You _do_ have to trim the heels on a club foot more often than on a normal foot. The trick is to only trim the excess and never so much that the horse is not bearing weight and landing unevenly on the foot. This way, you avoid putting strain on the deep flexor/laminae. Never try to "carve" a normal looking foot out of a club foot. Never try to make it match the other foot. (Good luck debating this with your farrier.) Honest, they do better with a long heel. (Jonas, if your horse is healthy and happy with how she's being trimmed now, great, don't change.)

Efficacy of Desotomy Questioned

Treatment 2, desotomy of the inferior check ligament, was originally developed as a treatment for bilateral contracted tendons. When performed when the horse is very young (before 2), it can help the situation.

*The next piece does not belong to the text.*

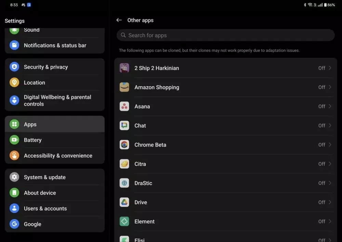
Task: Open clone status Off for Drive
Action: click(x=321, y=202)
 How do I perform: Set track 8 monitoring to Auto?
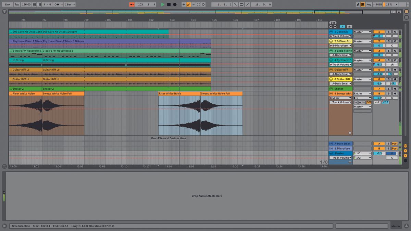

However, studies on the efficacy of the surgery have not distinguished between club foot and contracted tendons. It is now being thought that it is more effective for contracted tendons, and only moderately effective to ineffective for club feet. (It helped my filly only a little.) It is also questionable whether a horse without an inferior check ligament should be racing or jumping.

SUMMARY

A horse with mild club footedness can lead an active, athletic life. But, the greater the degree of rotation, the worse the skill exercised with heel trimming, the harder the use given the animal will all contribute to development of "the bad stuff." (I havn't heard of navicular problems being associated with this defect, but all that means is that I havn't heard it.) Too much bad stuff and you have an unusable horse.

• You take side x-rays to determine the degree of rotation, and of separation (if any) of the coffin from the hoof wall.

• You take bottom x-rays to determine the degree of chipping/degeneration in the leading edge of the coffin bone.

• Nerving for a horse in distress over the long term secondary effects of a club foot is available as a last resort. It really fixes nothing, but may alleviate the horse's distress.

If you breed such a horse, you may luck out and get a normal foal. But somebody down the line is going to start scratching their head when _their_ foal is about 9 months old when they begin to notice that one of their feet (probably the off fore) is starting to look awful funny.

Linda B. Merims Waltham, MA

(I guess you can tell this got to be a bit of an obsession with me.)